Con sentenza dell’8 febbraio 2025, n. 3220, la Corte di Cassazione, Sez. I (Pres. Ferro, Rel. Crolla), ha escluso, nel concordato fallimentare, la possibilità di includere tra i soggetti abilitati al voto le SPV cessionarie in blocco di crediti deteriorati, salvo che le stesse non siano iscritte all’elenco di cui all’art. 106 TUB.
In particolare, ha enunciato la Suprema Corte, «il tenore inequivocabile dell’art. 127, comma 7, l.fall., secondo il quale, nel concordato fallimentare, i trasferimenti dei crediti avvenuti dopo la dichiarazione di fallimento non attribuiscono diritto di voto, salvo che siano stati effettuati a favore di banche o altri intermediari finanziari, osta alla spettanza di detto diritto anche ad una società di cartolarizzazione, allorquando la stessa non risulti iscritta nell’albo degli intermediari finanziari ex art.106, d.lgs. n. 395 del 1993».

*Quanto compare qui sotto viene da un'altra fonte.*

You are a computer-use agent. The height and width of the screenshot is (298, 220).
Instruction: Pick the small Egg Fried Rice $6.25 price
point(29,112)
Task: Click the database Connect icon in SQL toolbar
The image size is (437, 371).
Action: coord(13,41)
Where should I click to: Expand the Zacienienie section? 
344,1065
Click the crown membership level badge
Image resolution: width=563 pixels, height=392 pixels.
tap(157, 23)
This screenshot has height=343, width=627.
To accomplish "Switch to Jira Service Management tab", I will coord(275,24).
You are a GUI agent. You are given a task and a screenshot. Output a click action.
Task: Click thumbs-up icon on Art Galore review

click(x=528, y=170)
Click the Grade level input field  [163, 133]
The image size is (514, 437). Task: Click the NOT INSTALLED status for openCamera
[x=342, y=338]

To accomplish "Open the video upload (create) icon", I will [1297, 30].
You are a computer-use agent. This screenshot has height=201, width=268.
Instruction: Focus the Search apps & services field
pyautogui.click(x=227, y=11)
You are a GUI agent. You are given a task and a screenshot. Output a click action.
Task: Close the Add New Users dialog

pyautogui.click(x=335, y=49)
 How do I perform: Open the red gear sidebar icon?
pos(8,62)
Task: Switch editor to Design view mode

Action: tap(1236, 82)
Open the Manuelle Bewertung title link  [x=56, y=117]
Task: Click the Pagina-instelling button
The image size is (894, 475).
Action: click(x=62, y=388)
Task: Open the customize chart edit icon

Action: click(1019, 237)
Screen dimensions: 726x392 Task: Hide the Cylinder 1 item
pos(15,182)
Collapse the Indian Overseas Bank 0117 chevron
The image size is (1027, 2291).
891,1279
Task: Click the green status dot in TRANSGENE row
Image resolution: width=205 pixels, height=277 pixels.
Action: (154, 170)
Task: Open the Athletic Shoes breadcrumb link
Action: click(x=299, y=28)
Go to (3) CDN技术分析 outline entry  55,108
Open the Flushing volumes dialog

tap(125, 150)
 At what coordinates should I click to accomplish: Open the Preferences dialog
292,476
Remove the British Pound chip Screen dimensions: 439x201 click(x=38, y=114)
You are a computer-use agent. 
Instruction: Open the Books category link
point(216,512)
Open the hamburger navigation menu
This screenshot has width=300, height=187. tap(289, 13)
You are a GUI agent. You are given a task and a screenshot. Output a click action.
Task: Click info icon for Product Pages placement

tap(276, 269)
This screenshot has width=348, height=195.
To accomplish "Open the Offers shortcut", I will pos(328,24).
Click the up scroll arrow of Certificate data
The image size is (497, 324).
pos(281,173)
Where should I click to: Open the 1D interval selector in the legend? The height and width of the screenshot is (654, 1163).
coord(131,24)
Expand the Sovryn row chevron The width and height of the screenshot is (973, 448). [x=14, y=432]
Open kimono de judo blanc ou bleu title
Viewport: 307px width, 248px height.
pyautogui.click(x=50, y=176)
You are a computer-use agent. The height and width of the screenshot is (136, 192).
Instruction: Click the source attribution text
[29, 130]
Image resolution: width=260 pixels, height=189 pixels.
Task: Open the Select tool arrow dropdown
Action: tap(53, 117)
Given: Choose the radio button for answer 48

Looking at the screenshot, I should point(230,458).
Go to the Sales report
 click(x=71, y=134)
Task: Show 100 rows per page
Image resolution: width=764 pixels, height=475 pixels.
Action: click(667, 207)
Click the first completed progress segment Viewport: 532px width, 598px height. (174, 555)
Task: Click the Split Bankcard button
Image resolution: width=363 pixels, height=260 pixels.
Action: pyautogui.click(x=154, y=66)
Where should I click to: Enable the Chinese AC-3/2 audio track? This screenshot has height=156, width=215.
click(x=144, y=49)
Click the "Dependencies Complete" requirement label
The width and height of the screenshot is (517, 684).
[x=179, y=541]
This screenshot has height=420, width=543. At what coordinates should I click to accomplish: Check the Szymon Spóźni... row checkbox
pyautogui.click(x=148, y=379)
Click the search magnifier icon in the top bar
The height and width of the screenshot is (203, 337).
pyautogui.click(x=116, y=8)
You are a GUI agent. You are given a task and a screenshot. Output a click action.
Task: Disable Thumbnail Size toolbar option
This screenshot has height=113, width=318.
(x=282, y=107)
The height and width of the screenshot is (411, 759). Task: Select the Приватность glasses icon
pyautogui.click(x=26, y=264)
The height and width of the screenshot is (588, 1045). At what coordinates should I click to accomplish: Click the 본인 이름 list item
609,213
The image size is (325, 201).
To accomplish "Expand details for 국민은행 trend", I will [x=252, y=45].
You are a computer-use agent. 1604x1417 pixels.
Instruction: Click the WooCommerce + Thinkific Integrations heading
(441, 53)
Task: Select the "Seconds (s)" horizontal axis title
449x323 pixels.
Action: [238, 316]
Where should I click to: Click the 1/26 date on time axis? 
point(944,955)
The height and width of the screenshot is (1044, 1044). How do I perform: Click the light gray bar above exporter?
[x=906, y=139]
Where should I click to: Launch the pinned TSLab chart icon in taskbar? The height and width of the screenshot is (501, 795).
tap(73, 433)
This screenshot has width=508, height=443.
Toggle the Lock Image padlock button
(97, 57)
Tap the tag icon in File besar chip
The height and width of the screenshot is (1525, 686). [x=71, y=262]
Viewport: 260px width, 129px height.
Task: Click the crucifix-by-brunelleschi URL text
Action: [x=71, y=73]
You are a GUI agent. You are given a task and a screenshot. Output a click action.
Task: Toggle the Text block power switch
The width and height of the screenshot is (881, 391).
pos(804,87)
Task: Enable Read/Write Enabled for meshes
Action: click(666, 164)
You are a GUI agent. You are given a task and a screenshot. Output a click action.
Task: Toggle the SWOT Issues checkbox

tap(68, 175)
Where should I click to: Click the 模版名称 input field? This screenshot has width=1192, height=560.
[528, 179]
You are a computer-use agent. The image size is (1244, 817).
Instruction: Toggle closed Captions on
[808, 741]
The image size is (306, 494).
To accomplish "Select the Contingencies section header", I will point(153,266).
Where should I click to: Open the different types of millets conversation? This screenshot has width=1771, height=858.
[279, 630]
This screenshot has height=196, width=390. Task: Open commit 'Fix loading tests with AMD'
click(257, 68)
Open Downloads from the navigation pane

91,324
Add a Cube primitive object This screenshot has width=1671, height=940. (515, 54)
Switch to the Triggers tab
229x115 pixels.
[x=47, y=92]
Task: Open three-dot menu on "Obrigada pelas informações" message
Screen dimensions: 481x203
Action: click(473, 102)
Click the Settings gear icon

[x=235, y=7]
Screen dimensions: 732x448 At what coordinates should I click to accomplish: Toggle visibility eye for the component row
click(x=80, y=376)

La Corte d’Appello aveva affermato che, in virtù di un’interpretazione estensiva dell’art. 127, comma 7, l.fall., tra i cessionari dei crediti acquisiti successivamente alla dichiarazione di fallimento ammessi al voto vi fossero anche le società di cartolarizzazione.
Questa soluzione interpretativa avrebbe trovato fondamento nelle caratteristiche e nelle garanzie di professionalità, specializzazione e capacità patrimoniali offerte dalle SPV, che neutralizzerebbero i rischi di operazioni fraudolente.
La Suprema Corte, tuttavia, ha osservato che il citato comma appare privo di ambiguità nell’attribuire il diritto di voto alle sole “banche e altri intermediari finanziari”. La Corte d’Appello è, quindi, incorsa in una evidente forzatura ermeneutica, non potendo seriamente dubitarsi che il legislatore, nel modificare tale norma nel 2006, avesse piena contezza della ontologica diversità tra intermediario e SPV.
Quest’ultime, infatti, non essendo sottoposte a quei penetranti vincoli di vigilanza e controllo pubblico necessari per l’iscrizione ex art. 106 TUB, non offrono adeguate garanzie di affidabilità e correttezza idonee a sterilizzare, o quanto meno contenere, il rischio di manovre speculative e fraudolente sui voti.